The last chance at managing the way a wine will turn out (and greet you in the glass) is at blending.  What is it?  Well, it's part chemistry, part psychology.  The latter, uncovering weakness and strengths in different lots of wine and figuring out how to "build" a wine that hits on all cylinders.  I guess Fantasy Footballers know this when they build a team.  You build on positioning strengths and weaknesses to finally have a winning collaborative force.

Wine is such a force.  But what makes wine interesting (and pleasing) is balance.  That experience when aroma, fruit, mouth-feel and finish are in harmony.  To me, its when you can't put the glass down.  The wine calls out for another go at your pallet.  I call it the "Ah Factor".  

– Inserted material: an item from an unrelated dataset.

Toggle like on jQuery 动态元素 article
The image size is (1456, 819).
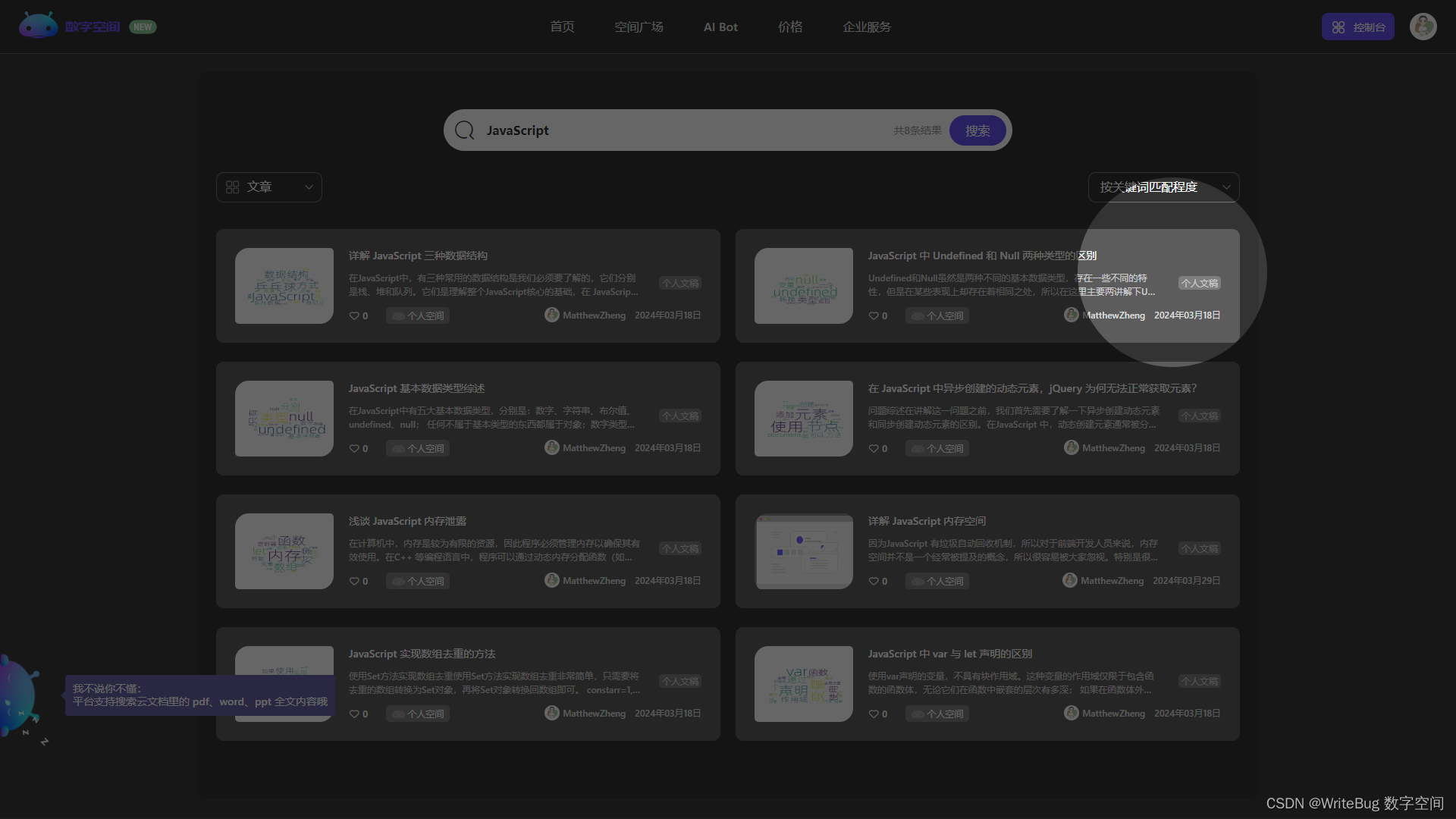874,448
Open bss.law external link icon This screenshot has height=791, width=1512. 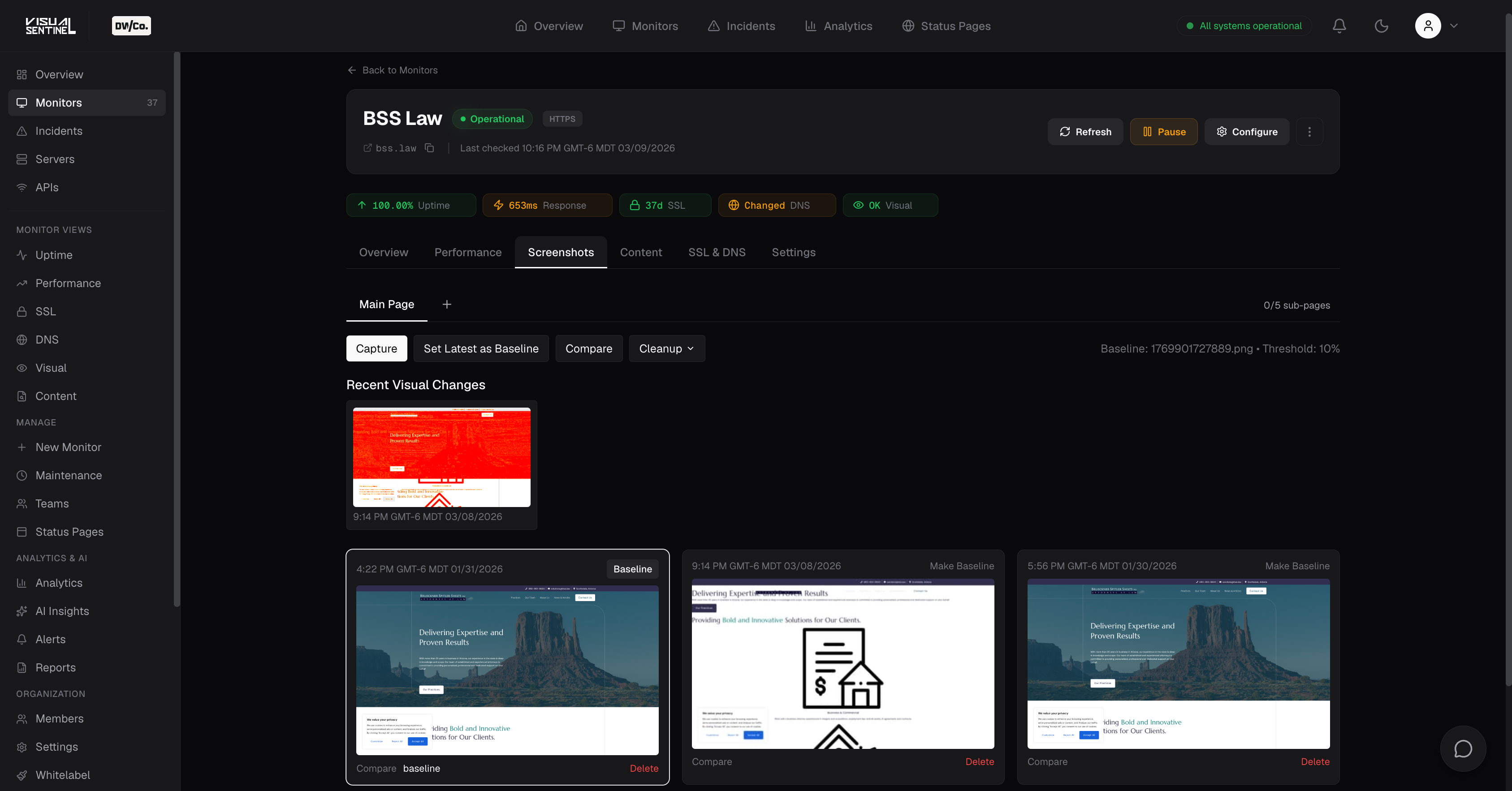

Each barrel of finished wine has strengths and weaknesses.  So at blending, each barrel is tasted or "interviewed".  The wine's attributes are assessed and recorded.  What's the nose like?  The fruit in the mouth, the weight of it, the finish?  Did the finish complete with harmony, respecting what the aroma and mouth-feel offered?  In cooking, every great recipe always ends with that wriggle-room comment, "season to taste".   The amount of wine from certain lots, barrels and varietals is that "season to taste" process in blending.

Then there is your loving Grandpa.  "Don't fix it if it ain't broken!" and Hippocrates, "Do no harm".  Knowing when not to tamper, to realize that what you started with doesn't necessarily need intervention is as important to the final wine as is getting busy with the pipettes and graduated cylinders.  But, oh how the temptation to tinker lurks and prods.  To fuss and fiddle in the hope of unlocking a mysterious combination that will wow and dazzle the masses.  Podiums, acceptance speeches, applause, a 94 from Harvey Steinman.  Whatever.  The point is, sometimes doing the most is not doing much.

Our 2007 Cabernet Franc didn't need much.  The more I tried to tweak, the more it hid in its shell.  A wine so pretty, so fragrant, Coco Channel would have given it a number.  However, like a Scion B, it was all clad, no chassis, no horsepower.  So I looked to our Merlot.  Round and lush but subdued and if I could, almost aloof.  A very lovely wine however, it was oaked, where the Cab Franc was not (well, neutral barrels for those keeping score).  When all was said and done, it only took a handful of gallons of Merlot to prop it up and give it stature.  The cologne-esque quality of the Cab Franc remained intact.  Just a nudge was needed.  Like tailoring a suit, a tuck here and lengthening there and presto... a beautiful wine.

Once the corks slam home on this process in a few weeks, it will be all over, except for the shouting.  That will come when it's released!